A Novel Approach to Training

There was a local “drunkard” that we dealt with on a regular basis. He had lost a foot at some time in the past, so he was in a wheelchair. We will call him Jacob. Nearly every time we saw Jacob, he was completely intoxicated, usually unable to even push his wheelchair forward. Unfortunately, we often had to take him to jail for drunk in public because he was just too far gone. There, he would sober up and be released without charges (time served, we called it) and he would return home near the campus by light rail.

At one point in my career, I was a training officer, and I had been assigned a police officer trainee who was at serious risk of failing out of training. One of his trademarks was that when the training officers would get fed up with his inability to make a decision and intervene, he would get frustrated and say, “But I was just about to do that.” So I began carrying a paperback book with me.

We responded to a call of an intoxicated person in the quad and when we arrived, it was Jacob. Jacob was unable to speak coherently and was in no condition to be on his own. The trainee began trying to interview Jacob, but Jacob wasn’t listening, he started to wheel away. The trainee began following Jacob around the quad, because Jacob was only going in circles. The trainee finally applied to brakes to Jacob’s wheelchair so that he couldn’t go anywhere. But now, the trainee didn’t know what to do with him. He didn’t know how to take a wheelchair bound man to jail or even place him in custody, although he was already technically detained. I started reading my book and forty-five minutes later, the trainee finally lost his cool and began screaming at Jacob, saying some very unkind things about drunks and transients.

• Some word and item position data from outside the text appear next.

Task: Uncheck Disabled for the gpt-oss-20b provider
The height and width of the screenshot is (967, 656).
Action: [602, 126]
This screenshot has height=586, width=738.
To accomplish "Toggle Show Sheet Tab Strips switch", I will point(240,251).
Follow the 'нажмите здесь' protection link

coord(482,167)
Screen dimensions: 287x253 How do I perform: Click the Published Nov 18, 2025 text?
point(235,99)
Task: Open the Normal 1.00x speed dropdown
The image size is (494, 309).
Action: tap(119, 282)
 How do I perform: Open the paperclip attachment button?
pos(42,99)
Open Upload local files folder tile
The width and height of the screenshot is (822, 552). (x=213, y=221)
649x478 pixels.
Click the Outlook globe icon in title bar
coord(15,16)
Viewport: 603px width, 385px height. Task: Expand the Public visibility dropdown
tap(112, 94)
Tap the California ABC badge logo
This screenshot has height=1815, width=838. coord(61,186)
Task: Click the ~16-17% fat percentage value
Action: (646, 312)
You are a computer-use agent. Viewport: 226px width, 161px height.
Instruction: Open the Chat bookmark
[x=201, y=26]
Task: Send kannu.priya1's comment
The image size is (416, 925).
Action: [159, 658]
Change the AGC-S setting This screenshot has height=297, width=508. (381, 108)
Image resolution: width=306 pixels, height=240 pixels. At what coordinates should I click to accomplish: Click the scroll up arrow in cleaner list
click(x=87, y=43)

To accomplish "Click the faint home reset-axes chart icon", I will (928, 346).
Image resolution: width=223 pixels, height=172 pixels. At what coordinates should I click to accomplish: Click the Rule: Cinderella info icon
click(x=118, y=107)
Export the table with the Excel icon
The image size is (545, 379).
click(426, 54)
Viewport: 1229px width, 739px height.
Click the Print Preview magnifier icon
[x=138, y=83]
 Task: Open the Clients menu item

I intervened. I explained to the trainee how to arrest a person in a wheelchair, to ask for another officer so that we could carefully and safely place him in the back of the car, load the wheelchair into the trunk, because the jail would take care of that, and not to shout at the suspect because the trainee was angry that he didn’t know what to do. We booked Jacob into county jail for drunk in public, but after that, I always had a paperback ready in my gear.